You are actually programming at a higher-level of abstraction, since you’re manipulating the collection directly instead of considering each of its elements. e.g. it’s obvious in the second example that we’re filtering, instead of needing to read the implementation to figure it out.

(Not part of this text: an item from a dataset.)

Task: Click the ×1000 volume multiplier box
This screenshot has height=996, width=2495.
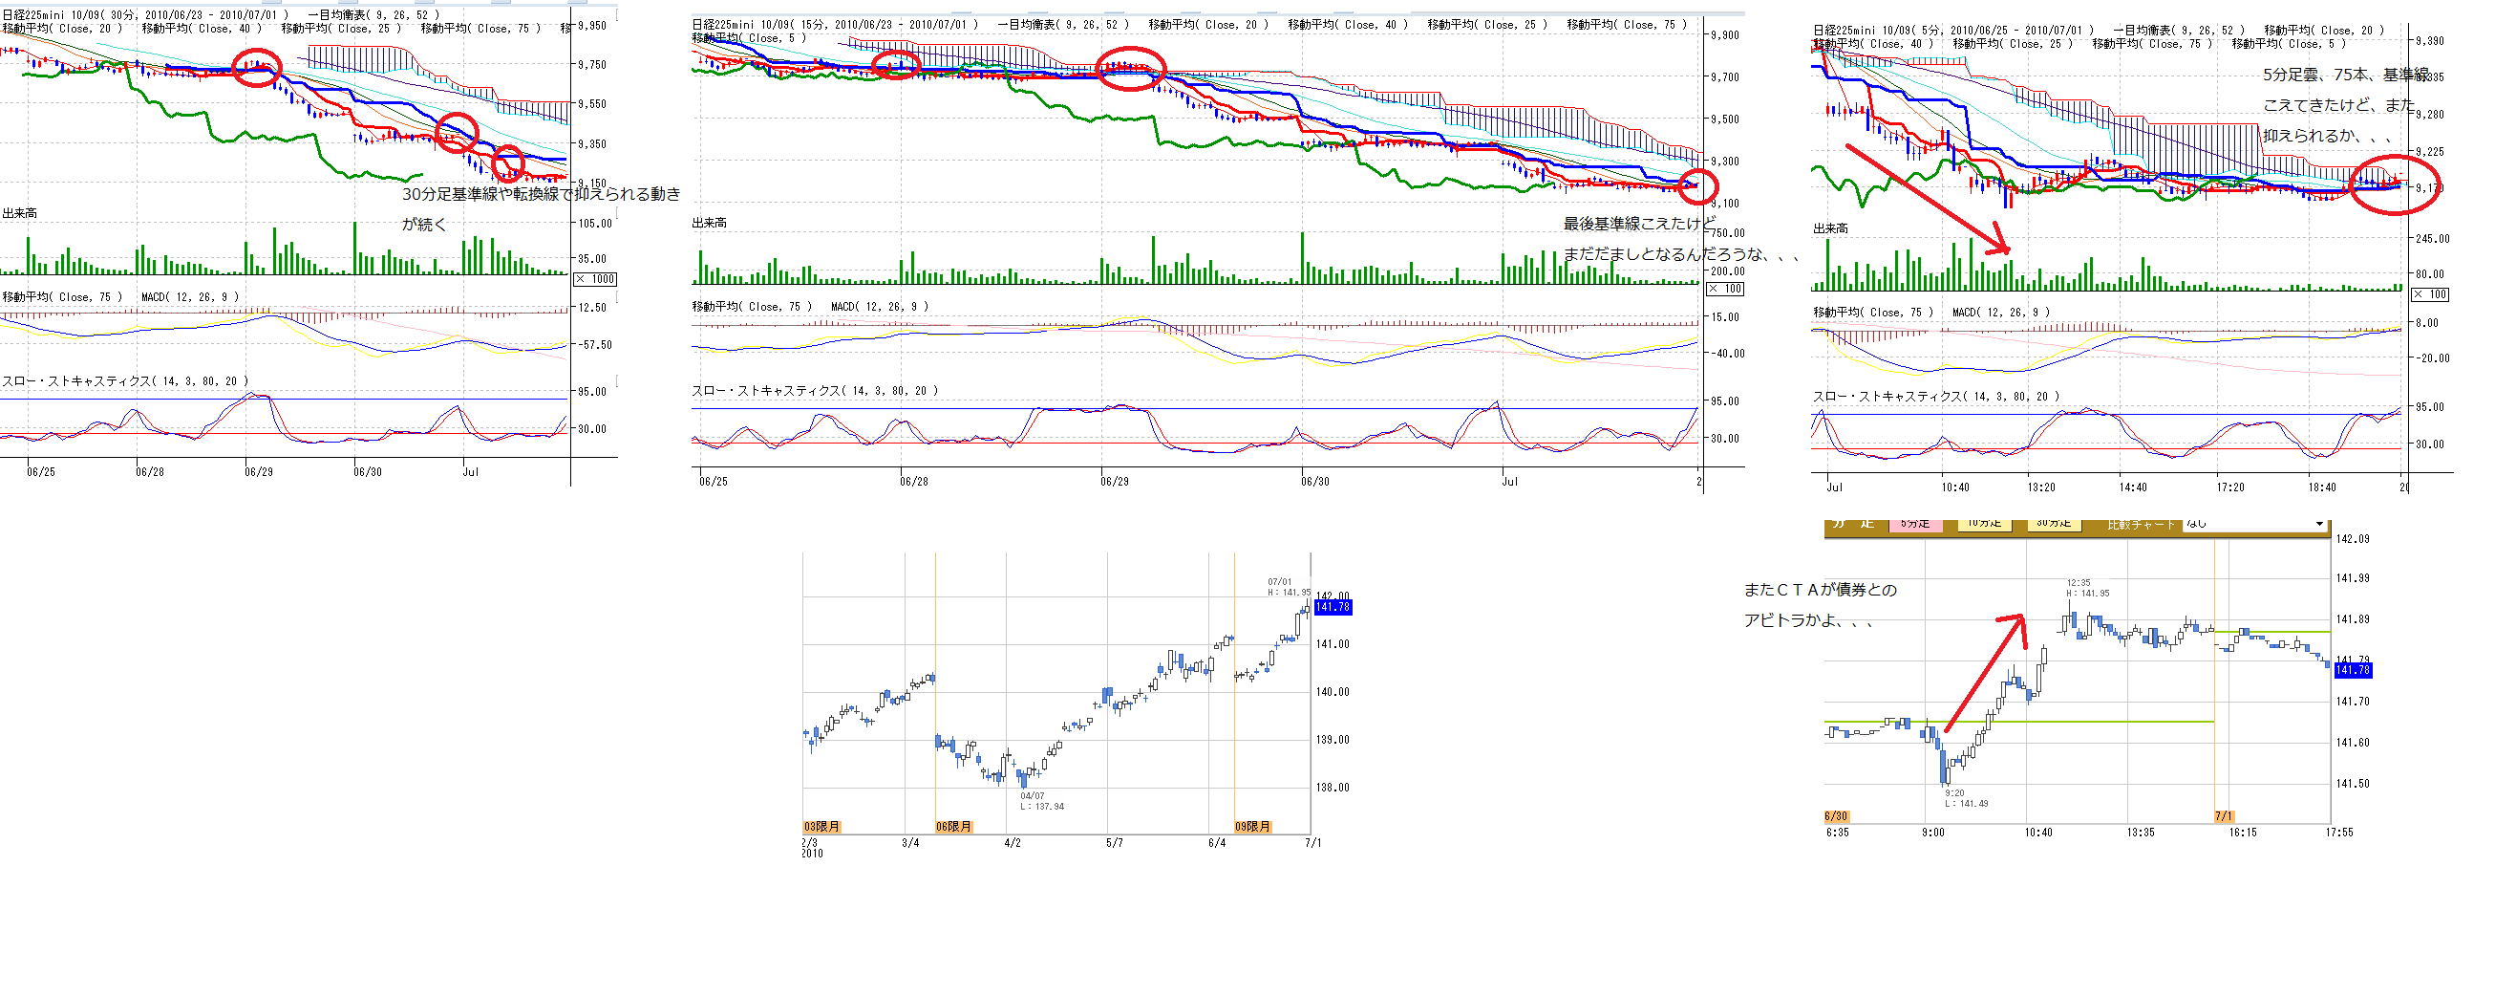Action: (x=596, y=279)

For readability, write multiple chained functions from top-down instead of left-right.

// bad!
val names = mutableSetOf<String>()
for(person in persons) {
  if(person.age < 18) 
  	names.add(person.name)
}
names.sorted()

// better!
val names = persons.filter{ it.age < 18}
															.map{ it.name }
															.sorted()

Use intermediate variables when chaining more than ~3-5 operators.

// bad!
val sortedAgeGroupNames = persons
	.filter{ it.age >= 18 }
	.groupBy{ it.age / 10 * 10 }
	.mapValues{ it.value.map{ it.name }}
	.toList()
	.sortedBy{ it.first }

// better, more readable
val ageGroups = persons.filter{ it.age >= 18 }
											 .groupBy{ it.age / 10 * 10 }
val sortedNamesByAgeGroup = ageGroups
	.mapValues{ (_, group) -> group.map(Person::name) }
	.toList()
	.sortedBy{ (ageGroup, _) -> ageGroup }

8. Scope Your Code

Use apply/with to configure a mutable object.

// old way
fun client(): RestClient {
  val client = RestClient()
  client.username = "xyz"
  client.secret = "secret"
  client.url = "https://..../employees"
  return client
}

// better way
fun client() = RestClient().apply {
  username = "xyz"
  secret = "secret"
  url = "https://..../employee"
}

Use let/run to manipulate the context object and return a different type.

// old way
val file = File("/path")
file.setReadOnly(true)
val created = file.createNewFile()

// new way
val created = File("/path").run { 
	setReadOnly(true)
  createNewFile() // last expression so result from this function is returned
}

Use also to execute a side-effect.

// old way
if(amount <= 0) {
  val msg = "Payment amount is < 0"
  LOGGER.warn(msg)
  throw IAE(msg)
} else ...

// new way
require(amount > 0) {
  "Payment amount is < 0".also(LOGGER::warn)
}

9. Embrace Coroutines

// No coroutines
// Using Mono from Sprint React and many combinators (flatMap)
// Standard constructs like if/else cannot be used
// Business intent cannot be derived from this code
@PutMapping("/users")
@ResponseBody
fun upsertUser(@RequestBody user: User): Mono<User> = 
	userByEmail(user.email)
		.switchIfEmpty{
      verifyEmail(user.email).flatMap{ valid -> 
				if(valid) Mono.just(user)
				else Mono.error(ResponseStatusException(BAD_REQUEST, "Bad Email"))
			}
    }.flatMap{ toUpsert -> save(toUpsert) }

// Coroutines clean this up
// Common language constructs can be used
// Reads like synchronous code
@PutMapping("/users")
@ResponseBody
fun upsertUser(@RequestBody user: User): User = 
	userByEmail(user.email).awaitSingle() ?:
		if (verifyEmail(user.email)) user else
		throw ResponseStatusException(BAD_REQUEST, "Bad Email")).let{ 
      toUpsert -> save(toUpsert)}

Project Loom will (eventually) result in support for coroutines running on the JVM. This will greatly simplify running coroutines.